What is expected: Update the material below so that every "Screen dimensions:" becomes "Screen size:", with nothing else changed.

Extracted entries:
────────────────────

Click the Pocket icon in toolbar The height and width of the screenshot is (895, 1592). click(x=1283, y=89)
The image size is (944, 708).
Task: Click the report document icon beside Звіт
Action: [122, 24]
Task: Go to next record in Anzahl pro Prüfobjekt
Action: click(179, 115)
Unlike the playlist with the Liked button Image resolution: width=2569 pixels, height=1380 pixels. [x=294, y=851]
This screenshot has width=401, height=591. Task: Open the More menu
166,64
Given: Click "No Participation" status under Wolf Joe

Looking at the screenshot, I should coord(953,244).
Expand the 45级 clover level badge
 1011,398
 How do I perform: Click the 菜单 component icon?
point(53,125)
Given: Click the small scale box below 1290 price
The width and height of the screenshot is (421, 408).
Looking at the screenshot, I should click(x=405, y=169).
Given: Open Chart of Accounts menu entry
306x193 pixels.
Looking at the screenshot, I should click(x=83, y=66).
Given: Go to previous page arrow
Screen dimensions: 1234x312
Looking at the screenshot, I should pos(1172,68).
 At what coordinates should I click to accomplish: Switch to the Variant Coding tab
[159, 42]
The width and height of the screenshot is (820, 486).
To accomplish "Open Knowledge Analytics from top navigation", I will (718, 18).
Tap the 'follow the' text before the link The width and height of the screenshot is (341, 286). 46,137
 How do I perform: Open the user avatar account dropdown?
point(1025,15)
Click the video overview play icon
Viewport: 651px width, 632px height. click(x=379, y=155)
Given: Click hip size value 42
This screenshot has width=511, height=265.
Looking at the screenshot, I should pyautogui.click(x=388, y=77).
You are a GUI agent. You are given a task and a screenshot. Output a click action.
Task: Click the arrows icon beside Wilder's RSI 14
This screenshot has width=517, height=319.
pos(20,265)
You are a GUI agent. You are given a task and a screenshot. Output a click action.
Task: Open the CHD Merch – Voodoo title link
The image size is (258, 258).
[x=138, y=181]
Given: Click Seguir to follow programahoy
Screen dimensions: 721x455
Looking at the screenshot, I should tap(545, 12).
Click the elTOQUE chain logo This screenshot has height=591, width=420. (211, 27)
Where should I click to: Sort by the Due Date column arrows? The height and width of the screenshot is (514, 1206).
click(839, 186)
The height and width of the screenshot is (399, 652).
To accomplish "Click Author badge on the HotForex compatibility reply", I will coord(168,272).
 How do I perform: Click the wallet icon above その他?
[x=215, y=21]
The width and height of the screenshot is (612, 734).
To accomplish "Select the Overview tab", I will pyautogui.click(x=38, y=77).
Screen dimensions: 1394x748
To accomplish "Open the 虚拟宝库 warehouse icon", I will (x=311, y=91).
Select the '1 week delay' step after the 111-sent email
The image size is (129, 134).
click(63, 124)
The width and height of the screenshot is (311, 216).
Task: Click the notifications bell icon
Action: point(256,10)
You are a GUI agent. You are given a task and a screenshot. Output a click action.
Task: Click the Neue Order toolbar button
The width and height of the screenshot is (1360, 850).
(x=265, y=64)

────────────────────

Written solution:
Click the Pocket icon in toolbar The height and width of the screenshot is (895, 1592). click(x=1283, y=89)
The image size is (944, 708).
Task: Click the report document icon beside Звіт
Action: [122, 24]
Task: Go to next record in Anzahl pro Prüfobjekt
Action: click(179, 115)
Unlike the playlist with the Liked button Image resolution: width=2569 pixels, height=1380 pixels. [x=294, y=851]
This screenshot has width=401, height=591. Task: Open the More menu
166,64
Given: Click "No Participation" status under Wolf Joe

Looking at the screenshot, I should coord(953,244).
Expand the 45级 clover level badge
 1011,398
 How do I perform: Click the 菜单 component icon?
point(53,125)
Given: Click the small scale box below 1290 price
The width and height of the screenshot is (421, 408).
Looking at the screenshot, I should click(x=405, y=169).
Given: Open Chart of Accounts menu entry
306x193 pixels.
Looking at the screenshot, I should click(x=83, y=66).
Given: Go to previous page arrow
Screen size: 1234x312
Looking at the screenshot, I should pos(1172,68).
 At what coordinates should I click to accomplish: Switch to the Variant Coding tab
[159, 42]
The width and height of the screenshot is (820, 486).
To accomplish "Open Knowledge Analytics from top navigation", I will (718, 18).
Tap the 'follow the' text before the link The width and height of the screenshot is (341, 286). 46,137
 How do I perform: Open the user avatar account dropdown?
point(1025,15)
Click the video overview play icon
Viewport: 651px width, 632px height. click(x=379, y=155)
Given: Click hip size value 42
This screenshot has width=511, height=265.
Looking at the screenshot, I should pyautogui.click(x=388, y=77).
You are a GUI agent. You are given a task and a screenshot. Output a click action.
Task: Click the arrows icon beside Wilder's RSI 14
This screenshot has width=517, height=319.
pos(20,265)
You are a GUI agent. You are given a task and a screenshot. Output a click action.
Task: Open the CHD Merch – Voodoo title link
The image size is (258, 258).
[x=138, y=181]
Given: Click Seguir to follow programahoy
Screen size: 721x455
Looking at the screenshot, I should tap(545, 12).
Click the elTOQUE chain logo This screenshot has height=591, width=420. (211, 27)
Where should I click to: Sort by the Due Date column arrows? The height and width of the screenshot is (514, 1206).
click(839, 186)
The height and width of the screenshot is (399, 652).
To accomplish "Click Author badge on the HotForex compatibility reply", I will coord(168,272).
 How do I perform: Click the wallet icon above その他?
[x=215, y=21]
The width and height of the screenshot is (612, 734).
To accomplish "Select the Overview tab", I will pyautogui.click(x=38, y=77).
Screen size: 1394x748
To accomplish "Open the 虚拟宝库 warehouse icon", I will (x=311, y=91).
Select the '1 week delay' step after the 111-sent email
The image size is (129, 134).
click(63, 124)
The width and height of the screenshot is (311, 216).
Task: Click the notifications bell icon
Action: point(256,10)
You are a GUI agent. You are given a task and a screenshot. Output a click action.
Task: Click the Neue Order toolbar button
The width and height of the screenshot is (1360, 850).
(x=265, y=64)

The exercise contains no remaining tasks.